» **Problem to solve**: Please copy the rows word for word, starting at the first row and stopping after the line containing "The image size is (932, 524).".
## begin Given data
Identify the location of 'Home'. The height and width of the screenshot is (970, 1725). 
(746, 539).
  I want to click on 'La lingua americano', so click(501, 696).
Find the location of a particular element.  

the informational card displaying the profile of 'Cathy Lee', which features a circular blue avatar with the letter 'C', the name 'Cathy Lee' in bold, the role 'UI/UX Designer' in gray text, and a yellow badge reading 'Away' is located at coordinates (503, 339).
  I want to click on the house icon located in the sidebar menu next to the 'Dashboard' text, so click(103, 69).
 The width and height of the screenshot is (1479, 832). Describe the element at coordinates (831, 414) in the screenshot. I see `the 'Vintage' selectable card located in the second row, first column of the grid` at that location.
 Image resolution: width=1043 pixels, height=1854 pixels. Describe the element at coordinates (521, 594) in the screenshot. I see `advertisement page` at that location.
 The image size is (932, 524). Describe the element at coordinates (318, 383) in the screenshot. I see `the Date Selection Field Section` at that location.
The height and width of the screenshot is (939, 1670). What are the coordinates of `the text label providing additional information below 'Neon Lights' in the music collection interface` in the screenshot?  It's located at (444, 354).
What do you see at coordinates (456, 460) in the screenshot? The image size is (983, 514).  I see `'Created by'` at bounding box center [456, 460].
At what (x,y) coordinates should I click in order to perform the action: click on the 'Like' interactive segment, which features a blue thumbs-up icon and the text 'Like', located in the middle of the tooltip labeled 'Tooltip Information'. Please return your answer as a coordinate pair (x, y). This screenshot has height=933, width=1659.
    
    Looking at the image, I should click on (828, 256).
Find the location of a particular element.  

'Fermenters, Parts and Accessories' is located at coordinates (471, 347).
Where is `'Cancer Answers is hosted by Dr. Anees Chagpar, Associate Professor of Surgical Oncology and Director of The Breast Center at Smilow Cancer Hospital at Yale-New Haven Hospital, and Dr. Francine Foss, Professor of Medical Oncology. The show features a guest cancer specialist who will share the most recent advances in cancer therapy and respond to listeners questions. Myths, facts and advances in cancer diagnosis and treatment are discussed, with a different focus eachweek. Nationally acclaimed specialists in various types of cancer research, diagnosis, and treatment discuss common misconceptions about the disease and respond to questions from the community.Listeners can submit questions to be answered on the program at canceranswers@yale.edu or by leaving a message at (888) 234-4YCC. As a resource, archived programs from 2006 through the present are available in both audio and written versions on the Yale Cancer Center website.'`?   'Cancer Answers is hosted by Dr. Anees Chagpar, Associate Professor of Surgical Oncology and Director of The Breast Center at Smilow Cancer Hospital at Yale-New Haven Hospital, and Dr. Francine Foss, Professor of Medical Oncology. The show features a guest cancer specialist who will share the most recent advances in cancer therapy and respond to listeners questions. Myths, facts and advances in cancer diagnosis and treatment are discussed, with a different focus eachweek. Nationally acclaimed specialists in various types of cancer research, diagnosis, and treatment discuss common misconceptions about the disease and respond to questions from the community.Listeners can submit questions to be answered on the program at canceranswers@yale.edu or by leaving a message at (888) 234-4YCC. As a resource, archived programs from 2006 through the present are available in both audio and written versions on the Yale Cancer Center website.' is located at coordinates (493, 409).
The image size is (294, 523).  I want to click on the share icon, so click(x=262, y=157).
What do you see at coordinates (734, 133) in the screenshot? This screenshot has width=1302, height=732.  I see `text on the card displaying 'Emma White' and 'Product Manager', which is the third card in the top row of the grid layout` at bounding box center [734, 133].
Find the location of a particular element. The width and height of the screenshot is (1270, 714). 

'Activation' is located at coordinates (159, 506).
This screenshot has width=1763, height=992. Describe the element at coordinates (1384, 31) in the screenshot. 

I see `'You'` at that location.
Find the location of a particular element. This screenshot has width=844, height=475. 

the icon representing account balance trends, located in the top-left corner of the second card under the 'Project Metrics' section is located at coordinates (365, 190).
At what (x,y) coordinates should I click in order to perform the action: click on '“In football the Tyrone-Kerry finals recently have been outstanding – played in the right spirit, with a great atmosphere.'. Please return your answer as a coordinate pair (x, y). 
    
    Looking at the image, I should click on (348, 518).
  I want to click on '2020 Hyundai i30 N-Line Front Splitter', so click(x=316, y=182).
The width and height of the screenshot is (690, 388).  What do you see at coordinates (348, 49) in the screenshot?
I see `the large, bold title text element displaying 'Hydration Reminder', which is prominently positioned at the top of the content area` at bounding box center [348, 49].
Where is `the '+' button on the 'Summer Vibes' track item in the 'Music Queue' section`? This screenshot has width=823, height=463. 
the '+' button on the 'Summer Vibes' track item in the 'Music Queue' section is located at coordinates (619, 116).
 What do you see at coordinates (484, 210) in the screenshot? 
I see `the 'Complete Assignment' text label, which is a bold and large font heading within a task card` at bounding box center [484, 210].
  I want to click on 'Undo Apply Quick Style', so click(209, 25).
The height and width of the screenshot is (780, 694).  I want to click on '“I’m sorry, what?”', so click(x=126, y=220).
## end Given data
» **Final result**:
Identify the location of 'Home'. The height and width of the screenshot is (970, 1725). 
(746, 539).
  I want to click on 'La lingua americano', so click(501, 696).
Find the location of a particular element.  

the informational card displaying the profile of 'Cathy Lee', which features a circular blue avatar with the letter 'C', the name 'Cathy Lee' in bold, the role 'UI/UX Designer' in gray text, and a yellow badge reading 'Away' is located at coordinates (503, 339).
  I want to click on the house icon located in the sidebar menu next to the 'Dashboard' text, so click(103, 69).
 The width and height of the screenshot is (1479, 832). Describe the element at coordinates (831, 414) in the screenshot. I see `the 'Vintage' selectable card located in the second row, first column of the grid` at that location.
 Image resolution: width=1043 pixels, height=1854 pixels. Describe the element at coordinates (521, 594) in the screenshot. I see `advertisement page` at that location.
 The image size is (932, 524). Describe the element at coordinates (318, 383) in the screenshot. I see `the Date Selection Field Section` at that location.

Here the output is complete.